GOAL OF THE EXERCISE >>
The answer must be an exact transcription of every record.

──────

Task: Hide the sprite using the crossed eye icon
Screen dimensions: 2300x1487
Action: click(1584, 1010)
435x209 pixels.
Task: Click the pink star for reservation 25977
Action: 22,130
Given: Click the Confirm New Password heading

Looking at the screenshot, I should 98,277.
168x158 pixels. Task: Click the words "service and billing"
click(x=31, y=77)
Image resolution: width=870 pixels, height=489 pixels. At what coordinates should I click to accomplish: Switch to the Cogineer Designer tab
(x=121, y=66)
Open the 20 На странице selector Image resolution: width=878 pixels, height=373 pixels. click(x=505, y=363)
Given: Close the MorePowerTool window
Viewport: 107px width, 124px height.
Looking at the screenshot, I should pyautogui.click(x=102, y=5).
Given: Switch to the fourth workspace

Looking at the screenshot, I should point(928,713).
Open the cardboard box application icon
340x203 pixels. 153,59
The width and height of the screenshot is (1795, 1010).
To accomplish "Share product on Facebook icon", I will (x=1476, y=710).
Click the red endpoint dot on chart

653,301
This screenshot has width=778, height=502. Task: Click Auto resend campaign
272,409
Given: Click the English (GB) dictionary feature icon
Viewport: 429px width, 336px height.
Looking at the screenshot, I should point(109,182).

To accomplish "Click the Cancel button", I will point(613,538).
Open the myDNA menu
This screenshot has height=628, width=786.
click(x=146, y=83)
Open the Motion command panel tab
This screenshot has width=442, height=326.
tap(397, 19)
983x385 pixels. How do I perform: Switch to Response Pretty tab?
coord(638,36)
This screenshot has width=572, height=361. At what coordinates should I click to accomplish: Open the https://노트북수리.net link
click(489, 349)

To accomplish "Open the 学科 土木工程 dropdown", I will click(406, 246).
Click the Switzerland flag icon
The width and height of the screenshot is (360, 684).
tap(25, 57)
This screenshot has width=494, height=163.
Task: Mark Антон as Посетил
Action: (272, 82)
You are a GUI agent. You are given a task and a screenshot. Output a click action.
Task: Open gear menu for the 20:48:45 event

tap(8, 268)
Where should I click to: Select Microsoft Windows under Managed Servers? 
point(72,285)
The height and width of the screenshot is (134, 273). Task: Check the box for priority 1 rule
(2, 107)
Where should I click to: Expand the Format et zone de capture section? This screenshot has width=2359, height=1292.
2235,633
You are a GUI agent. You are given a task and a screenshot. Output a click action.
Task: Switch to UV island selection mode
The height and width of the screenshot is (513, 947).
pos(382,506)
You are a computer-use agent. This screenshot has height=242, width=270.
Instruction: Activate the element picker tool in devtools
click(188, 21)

──────

RESPONSE >>
Task: Hide the sprite using the crossed eye icon
Screen dimensions: 2300x1487
Action: click(1584, 1010)
435x209 pixels.
Task: Click the pink star for reservation 25977
Action: 22,130
Given: Click the Confirm New Password heading

Looking at the screenshot, I should 98,277.
168x158 pixels. Task: Click the words "service and billing"
click(x=31, y=77)
Image resolution: width=870 pixels, height=489 pixels. At what coordinates should I click to accomplish: Switch to the Cogineer Designer tab
(x=121, y=66)
Open the 20 На странице selector Image resolution: width=878 pixels, height=373 pixels. click(x=505, y=363)
Given: Close the MorePowerTool window
Viewport: 107px width, 124px height.
Looking at the screenshot, I should pyautogui.click(x=102, y=5).
Given: Switch to the fourth workspace

Looking at the screenshot, I should point(928,713).
Open the cardboard box application icon
340x203 pixels. 153,59
The width and height of the screenshot is (1795, 1010).
To accomplish "Share product on Facebook icon", I will (x=1476, y=710).
Click the red endpoint dot on chart

653,301
This screenshot has width=778, height=502. Task: Click Auto resend campaign
272,409
Given: Click the English (GB) dictionary feature icon
Viewport: 429px width, 336px height.
Looking at the screenshot, I should point(109,182).

To accomplish "Click the Cancel button", I will point(613,538).
Open the myDNA menu
This screenshot has height=628, width=786.
click(x=146, y=83)
Open the Motion command panel tab
This screenshot has width=442, height=326.
tap(397, 19)
983x385 pixels. How do I perform: Switch to Response Pretty tab?
coord(638,36)
This screenshot has width=572, height=361. At what coordinates should I click to accomplish: Open the https://노트북수리.net link
click(489, 349)

To accomplish "Open the 学科 土木工程 dropdown", I will click(406, 246).
Click the Switzerland flag icon
The width and height of the screenshot is (360, 684).
tap(25, 57)
This screenshot has width=494, height=163.
Task: Mark Антон as Посетил
Action: (272, 82)
You are a GUI agent. You are given a task and a screenshot. Output a click action.
Task: Open gear menu for the 20:48:45 event

tap(8, 268)
Where should I click to: Select Microsoft Windows under Managed Servers? 
point(72,285)
The height and width of the screenshot is (134, 273). Task: Check the box for priority 1 rule
(2, 107)
Where should I click to: Expand the Format et zone de capture section? This screenshot has width=2359, height=1292.
2235,633
You are a GUI agent. You are given a task and a screenshot. Output a click action.
Task: Switch to UV island selection mode
The height and width of the screenshot is (513, 947).
pos(382,506)
You are a computer-use agent. This screenshot has height=242, width=270.
Instruction: Activate the element picker tool in devtools
click(188, 21)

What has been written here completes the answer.